Closing and Expansion Plays
There are more than three dozen plays in a fully developed Revenue Acceleration Playbook. Every single play you put in place will have a positive impact on your revenue outcomes.
A Renewal and Customer Success Playbook re-anchors customer conversations to value. Linking product implementations, training, and onboarding to achieve customer value leads to higher renewal rates, higher account values, and faster peer referrals.
Pricing as an Investment
When you lead your pricing discussions with a restatement of the buyer’s value and ROI case, you remind the buyer that they are investing in something they really care about and not just adding another budget expenditure. Consider discounts or concessions only after you’ve heard the buyer’s reaction to the investment thesis.
Value-Driven Negotiations
Strategic price discounts or non-price concessions come into play when a buyer has confirmed fit, but identified friction to a close. Strategic discounts should be linked to something the buyer highly values. Examples could include a product bundle, a high-volume purchase, a multi-year contract, early payments, or a premium customer brand.
Path to Partnership
For proposal-ready deals the “last 10 minutes” of any sales call should be used to create a Path to Partnership close plan. It starts with a target start date and builds an explicit agreement between a seller and internal champion(s) on the financial, legal, and technical steps in the closing process.
Mutual Success Plan
A mutual success plan focuses on a buyer’s immediate need to support an initial close while not losing sight of other needs that support account expansion.
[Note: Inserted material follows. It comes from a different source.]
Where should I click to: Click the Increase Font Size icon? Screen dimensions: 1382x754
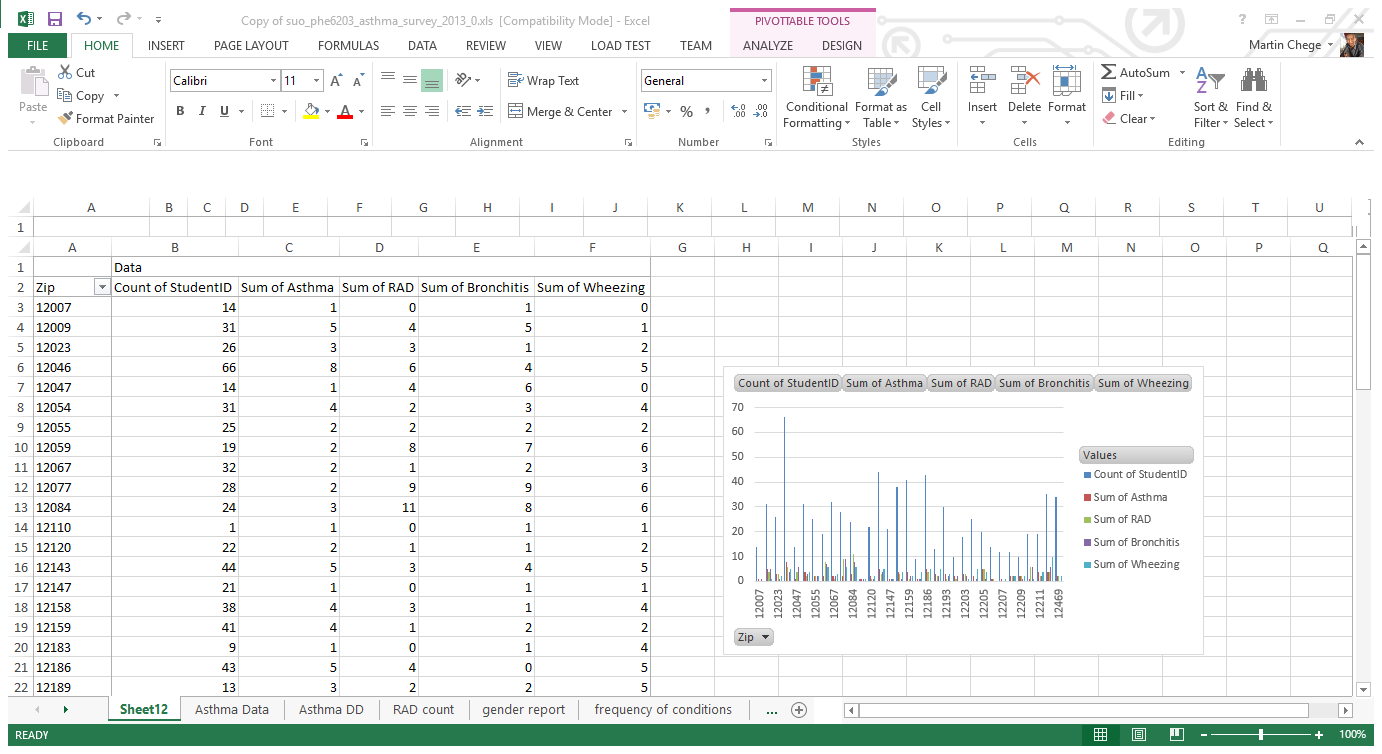tap(336, 81)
A mutual success plan brings your buyer, sales team, and customer success team into alignment and identifies phases of a partnership.
Sales to Success Process
Traditional department-level activity measures are important, but cross-team measures that connect sales to customer success drive faster account expansion. Account velocity increases with shared metrics that reward linking an initial sale to expansion sales and the account value at 12 months.
Authentic Account Plan
A traditional account plan considers a buyer’s goals as one of several elements. In an authentic account plan, by contrast, the buyer’s goals anchor all other elements. Large expansion sales typically require legwork of confirming goals alignment with multiple individual buyers.